WHATEVER happen to the days when it was harder to get out of the Australian cricket team than it ever was to break into it?
Incumbency - ever heard of it?
And if ever there was a time to apply said-incumbency rule, then surely it’s after a 5-nil shellacking of the motherland in an Ashes series.
Apparently it’s not though.
The Cricket Australia merry-go-round was in full rotation mode yesterday when national chief of selectors John Inverarity left George Bailey’s name off the team list set to depart for South Africa on January 29.
How can anyone be dumped after a 5-nil series win. Seriously, John?
I’m preparing myself to be bombarded from those cricketing pundits who’ll claim Bailey has a phobia of the red ball and his long-form cricket record didn’t warrant a call-up in the first place, but Bailey’s debut and the form reversal by the Australian side is no coincidence.
The bloke’s a natural born leader.
Someone skipper Michael Clarke lent on throughout the vigour of the five-Test series.
Someone who the entire dressing room enjoyed having around.
Can you put a price, or in this case a quantity of runs, on just what that means to the Australian team? To some of the younger players feeling their way into international cricket?
All the Kumbaya-singing aside, was Bailey’s form with the bat really deserved of the plank?
He hit 53 in Adelaide, smashed 39 before being declared on in Perth and then made 46 against the Poms in Sydney.
In all, Bailey hit 183 runs at a clip over 26.
He also took 10 catches.
Sure, he didn’t hit the weight of runs someone like Warner or Hadden did, but as I said, Bailey’s contribution, that of the Australian One Day International vice captain, goes deeper than runs out in the middle.

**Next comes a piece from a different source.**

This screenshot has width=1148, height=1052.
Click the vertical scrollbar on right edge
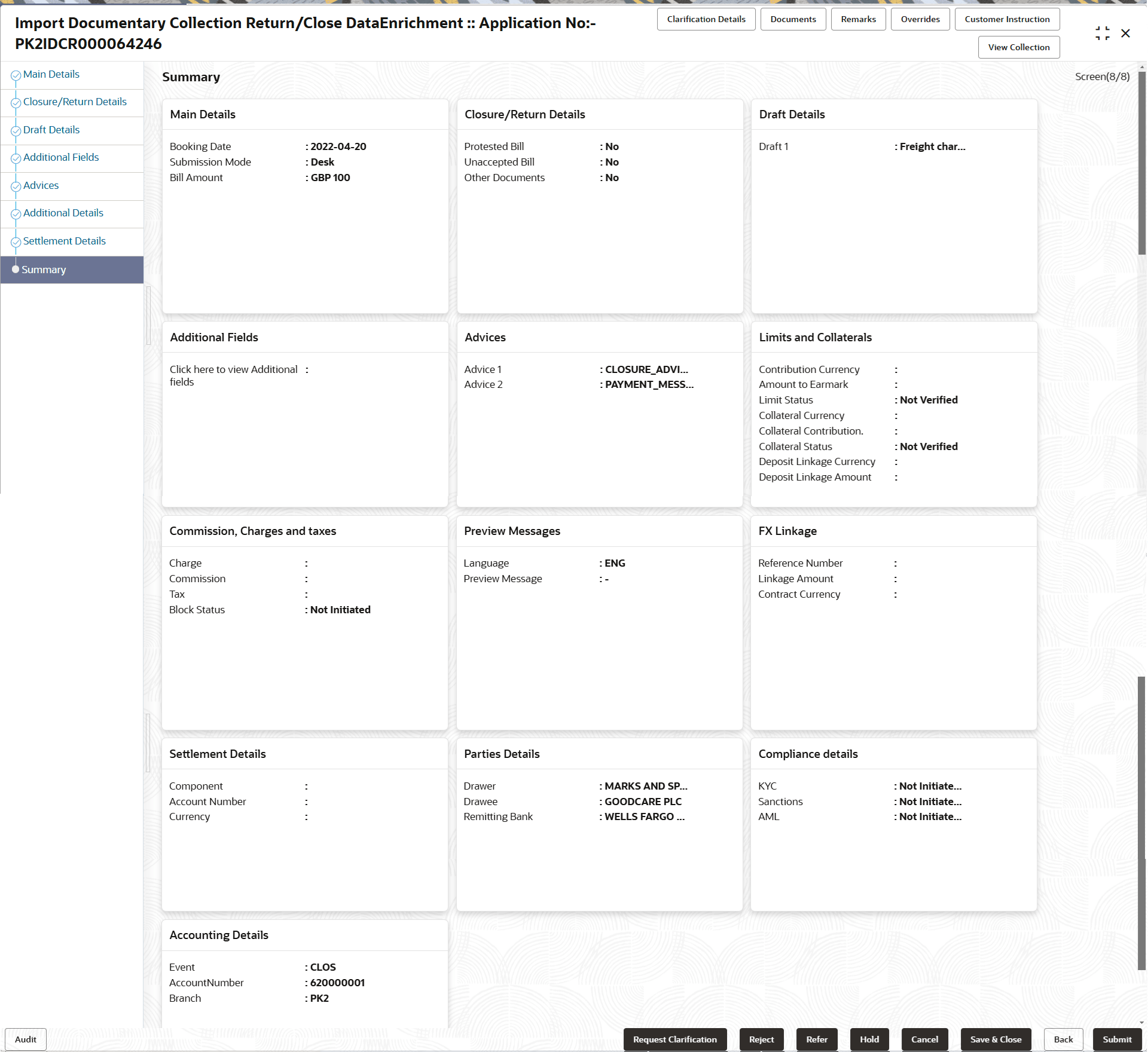click(x=1141, y=161)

His replacements in the South Africa-bound squad, Alex Doolan and Shaun Marsh, present strong four-day cricket form. What will that mean come time to bear the baggy green?
In Marsh’s last foray into Test cricket, his last eight innings - the same amount Bailey has had at Test cricket - netted the left-hander 65 runs.
In all, Marsh has 301 Test runs at a clip over 27.
Doolan is the unknown, yet to play a Test match.
So is any of that any more impressive than what Bailey brings to the table?
Is eight innings enough to find out just what Bailey can deliver?
At the press conference unveiling the squad yesterday, Inverarity labelled Bailey’s contribution to the historic Ashes series win as “significant” and “integral” to the 5-nil result.
I can’t fathom why that isn’t enough to at least earn Bailey a plane ticket.
I’ll find one positive out of the whole circus, though. Phil Hughes is still girt by sea with the rest of us, exactly the way it should be.